Well it has been a busy year for 404 Ink with two critically- acclaimed book releases and a third on the way! Can you describe how it has been for you?
It’s very surreal, but very exciting. We decided to set up a publisher in 2016 and have been working away from a spare room since then, so it’s difficult to gauge how things will go down, or really get a perspective on how big things are getting. Being able to spend the year travelling across the UK and meeting people firsthand who talk about the books and their impact has been incredible. Nothing makes us smile more than hearing Nasty Women made an impact on someone, or that Chris McQueer’s Hings made people laugh out loud in public. It’s really cool to publish books we love from amazing people.
Now for those who are unfamiliar with 404 Ink, explain what it is all about.
404 Ink is an alternative independent publisher based in a spare room in Edinburgh. We’re two young women and a dog who publish books and literary magazines, publishing little, but publishing loudly.
What does it mean to be an alternative publisher and how does that influence the work that you do?
We felt that publishers didn’t market and publish how we would, and alternative just means we do things a little bit differently. We use social media primarily above all else, we integrate crowdfunding a lot, we try to build a community around the books we publish rather than it being a one way conversation saying ‘Buy my book’. We were more inspired by record labels, street teams, and the likes of Brewdog and wanted to bring that to what we do.
You caused a real storm at the Edinburgh Book Festival this year, how was it sitting on a panel with the First Minister and what do you think it achieved in highlighting the inequalities facing women in literature?
It was all sorts of wonderful and surreal – easy to feel like an imposter sat between two such incredible women! It highlighted inequalities of not just women in literature, but across the board – Nicola spoke about her experiences in politics, Elif about what’s happening in Turkey and across the world, it highlighted that inequality sits everywhere, and that there’s a real desire for people to address this, and to hear people talk on the topic. For us and Nasty Women, our main goal is to boost lesser heard voices as far and wide as possible; for us to go on and see our first book clinch the bestseller of the whole festival shows the desire that people are seeking to learn and do more, and we hope it’s something that continues. There’s no time to be complacent.
We simply have to talk about Nasty Women because what an amazing and representative collection of powerful essays. Why do you think the climate was right for a book like this and how do you think this influenced how it was received?
The 2016 US election was a tipping point on many hateful rhetorics that had always been there but had seen a huge resurgence in the past few years. What do you do with the validation of hate on such a scale? For many, the book acted as a small protest against the way things were turning – putting their money somewhere that amplifies voices that were often silenced, and more likely to be silenced as time went on. That’s specific to the political climate. Beyond that, the timing was right because we really believed in the book and pushed it incredibly hard. The women in this collection are amazing and regardless of timing, a good book with people who really believe in it can capture people’s attention and imagination. We think it was a perfect crash of all the above – people were looking for something, we really believed in this, it took off. There’s no way to anticipate how a book is received but even in our wildest dreams, we never imagined this.
More and more frequently artists are turning to funding campaigns in order to fuel their work. As you used Kickstarter to help fund Nasty Women and are also part of Patreon, can you tell me why more and more people are turning to independent publishers and how this influences the industry?
------
SHORT TASK:
Answer these from the interview about 404 Ink:
(a) In which city is 404 Ink based?
(b) In what year did the founders decide to set up a publisher?
(c) Which platform was used to help fund Nasty Women?

SOURCE MATERIAL:
------
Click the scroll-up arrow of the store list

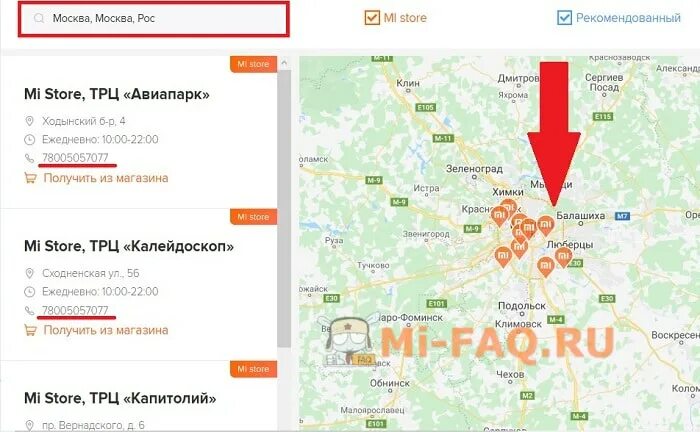pyautogui.click(x=284, y=64)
------
EXERCISE RESULT:
(a) Edinburgh
(b) 2016
(c) Kickstarter